>> Start DATA ENTRIES
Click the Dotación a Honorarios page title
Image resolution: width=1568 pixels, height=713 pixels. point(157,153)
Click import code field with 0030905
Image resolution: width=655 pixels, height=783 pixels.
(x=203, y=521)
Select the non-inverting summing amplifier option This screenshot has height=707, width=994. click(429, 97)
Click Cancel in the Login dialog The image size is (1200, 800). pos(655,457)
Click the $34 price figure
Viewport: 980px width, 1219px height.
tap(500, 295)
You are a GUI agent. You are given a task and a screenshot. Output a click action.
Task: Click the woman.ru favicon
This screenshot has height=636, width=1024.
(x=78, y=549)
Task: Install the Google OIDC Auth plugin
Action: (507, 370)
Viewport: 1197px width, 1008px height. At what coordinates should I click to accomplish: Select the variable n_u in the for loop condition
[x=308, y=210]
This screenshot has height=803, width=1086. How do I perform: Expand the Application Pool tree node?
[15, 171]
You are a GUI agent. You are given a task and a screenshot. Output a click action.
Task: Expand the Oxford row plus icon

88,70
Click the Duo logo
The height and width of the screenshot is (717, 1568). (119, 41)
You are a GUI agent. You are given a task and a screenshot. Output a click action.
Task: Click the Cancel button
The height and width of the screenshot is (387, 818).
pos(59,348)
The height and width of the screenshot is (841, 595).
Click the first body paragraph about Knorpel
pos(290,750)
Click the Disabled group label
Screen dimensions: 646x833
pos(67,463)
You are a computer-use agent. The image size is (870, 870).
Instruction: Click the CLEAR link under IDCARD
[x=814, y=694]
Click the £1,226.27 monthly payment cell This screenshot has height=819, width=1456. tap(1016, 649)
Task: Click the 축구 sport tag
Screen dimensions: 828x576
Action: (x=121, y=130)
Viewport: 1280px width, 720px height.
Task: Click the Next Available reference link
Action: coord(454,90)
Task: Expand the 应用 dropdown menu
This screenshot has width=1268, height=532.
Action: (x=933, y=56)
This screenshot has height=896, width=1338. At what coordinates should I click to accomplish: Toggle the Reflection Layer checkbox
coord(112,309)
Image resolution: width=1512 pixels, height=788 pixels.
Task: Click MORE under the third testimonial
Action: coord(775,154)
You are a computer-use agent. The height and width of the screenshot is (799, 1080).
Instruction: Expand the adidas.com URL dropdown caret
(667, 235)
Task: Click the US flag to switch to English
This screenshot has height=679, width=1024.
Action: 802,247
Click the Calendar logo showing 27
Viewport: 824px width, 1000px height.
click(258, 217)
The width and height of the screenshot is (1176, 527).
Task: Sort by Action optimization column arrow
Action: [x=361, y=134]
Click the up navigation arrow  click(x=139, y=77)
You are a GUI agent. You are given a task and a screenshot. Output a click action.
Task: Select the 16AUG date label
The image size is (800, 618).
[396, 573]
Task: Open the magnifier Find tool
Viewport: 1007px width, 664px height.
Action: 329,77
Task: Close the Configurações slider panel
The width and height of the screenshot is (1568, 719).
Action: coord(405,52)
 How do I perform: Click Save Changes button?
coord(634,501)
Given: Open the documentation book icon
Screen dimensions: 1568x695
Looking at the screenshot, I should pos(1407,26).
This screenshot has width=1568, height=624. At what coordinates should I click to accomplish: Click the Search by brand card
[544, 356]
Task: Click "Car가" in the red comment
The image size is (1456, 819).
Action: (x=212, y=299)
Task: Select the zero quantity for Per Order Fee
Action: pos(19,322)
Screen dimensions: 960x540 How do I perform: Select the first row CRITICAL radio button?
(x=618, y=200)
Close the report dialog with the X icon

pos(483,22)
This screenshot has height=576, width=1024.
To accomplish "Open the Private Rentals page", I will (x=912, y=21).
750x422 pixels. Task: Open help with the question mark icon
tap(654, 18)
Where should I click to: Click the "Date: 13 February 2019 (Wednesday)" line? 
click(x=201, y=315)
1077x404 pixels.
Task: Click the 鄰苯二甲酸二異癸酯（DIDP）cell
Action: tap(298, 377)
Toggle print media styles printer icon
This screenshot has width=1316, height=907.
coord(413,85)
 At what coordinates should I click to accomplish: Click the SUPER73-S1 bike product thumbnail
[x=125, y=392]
>> End DATA ENTRIES
- **GOAL OF THE EXERCISE**: Rewrite the listing above as a numbered list, one line per item, leaving out the blank lines.

- **RESULT OF THIS TASK**:
1. Click the Dotación a Honorarios page title
2. Image resolution: width=1568 pixels, height=713 pixels. point(157,153)
3. Click import code field with 0030905
4. Image resolution: width=655 pixels, height=783 pixels.
5. (x=203, y=521)
6. Select the non-inverting summing amplifier option This screenshot has height=707, width=994. click(429, 97)
7. Click Cancel in the Login dialog The image size is (1200, 800). pos(655,457)
8. Click the $34 price figure
9. Viewport: 980px width, 1219px height.
10. tap(500, 295)
11. You are a GUI agent. You are given a task and a screenshot. Output a click action.
12. Task: Click the woman.ru favicon
13. This screenshot has height=636, width=1024.
14. (x=78, y=549)
15. Task: Install the Google OIDC Auth plugin
16. Action: (507, 370)
17. Viewport: 1197px width, 1008px height. At what coordinates should I click to accomplish: Select the variable n_u in the for loop condition
18. [x=308, y=210]
19. This screenshot has height=803, width=1086. How do I perform: Expand the Application Pool tree node?
20. [15, 171]
21. You are a GUI agent. You are given a task and a screenshot. Output a click action.
22. Task: Expand the Oxford row plus icon
23. 88,70
24. Click the Duo logo
25. The height and width of the screenshot is (717, 1568). (119, 41)
26. You are a GUI agent. You are given a task and a screenshot. Output a click action.
27. Task: Click the Cancel button
28. The height and width of the screenshot is (387, 818).
29. pos(59,348)
30. The height and width of the screenshot is (841, 595).
31. Click the first body paragraph about Knorpel
32. pos(290,750)
33. Click the Disabled group label
34. Screen dimensions: 646x833
35. pos(67,463)
36. You are a computer-use agent. The image size is (870, 870).
37. Instruction: Click the CLEAR link under IDCARD
38. [x=814, y=694]
39. Click the £1,226.27 monthly payment cell This screenshot has height=819, width=1456. tap(1016, 649)
40. Task: Click the 축구 sport tag
41. Screen dimensions: 828x576
42. Action: (x=121, y=130)
43. Viewport: 1280px width, 720px height.
44. Task: Click the Next Available reference link
45. Action: coord(454,90)
46. Task: Expand the 应用 dropdown menu
47. This screenshot has width=1268, height=532.
48. Action: (x=933, y=56)
49. This screenshot has height=896, width=1338. At what coordinates should I click to accomplish: Toggle the Reflection Layer checkbox
50. coord(112,309)
51. Image resolution: width=1512 pixels, height=788 pixels.
52. Task: Click MORE under the third testimonial
53. Action: coord(775,154)
54. You are a computer-use agent. The height and width of the screenshot is (799, 1080).
55. Instruction: Expand the adidas.com URL dropdown caret
56. (667, 235)
57. Task: Click the US flag to switch to English
58. This screenshot has height=679, width=1024.
59. Action: 802,247
60. Click the Calendar logo showing 27
61. Viewport: 824px width, 1000px height.
62. click(258, 217)
63. The width and height of the screenshot is (1176, 527).
64. Task: Sort by Action optimization column arrow
65. Action: [x=361, y=134]
66. Click the up navigation arrow  click(x=139, y=77)
67. You are a GUI agent. You are given a task and a screenshot. Output a click action.
68. Task: Select the 16AUG date label
69. The image size is (800, 618).
70. [396, 573]
71. Task: Open the magnifier Find tool
72. Viewport: 1007px width, 664px height.
73. Action: 329,77
74. Task: Close the Configurações slider panel
75. The width and height of the screenshot is (1568, 719).
76. Action: coord(405,52)
77.  How do I perform: Click Save Changes button?
78. coord(634,501)
79. Given: Open the documentation book icon
80. Screen dimensions: 1568x695
81. Looking at the screenshot, I should pos(1407,26).
82. This screenshot has width=1568, height=624. At what coordinates should I click to accomplish: Click the Search by brand card
83. [544, 356]
84. Task: Click "Car가" in the red comment
85. The image size is (1456, 819).
86. Action: (x=212, y=299)
87. Task: Select the zero quantity for Per Order Fee
88. Action: pos(19,322)
89. Screen dimensions: 960x540 How do I perform: Select the first row CRITICAL radio button?
90. (x=618, y=200)
91. Close the report dialog with the X icon
92. pos(483,22)
93. This screenshot has height=576, width=1024.
94. To accomplish "Open the Private Rentals page", I will (x=912, y=21).
95. 750x422 pixels. Task: Open help with the question mark icon
96. tap(654, 18)
97. Where should I click to: Click the "Date: 13 February 2019 (Wednesday)" line? 
98. click(x=201, y=315)
99. 1077x404 pixels.
100. Task: Click the 鄰苯二甲酸二異癸酯（DIDP）cell
101. Action: tap(298, 377)
102. Toggle print media styles printer icon
103. This screenshot has width=1316, height=907.
104. coord(413,85)
105.  At what coordinates should I click to accomplish: Click the SUPER73-S1 bike product thumbnail
106. [x=125, y=392]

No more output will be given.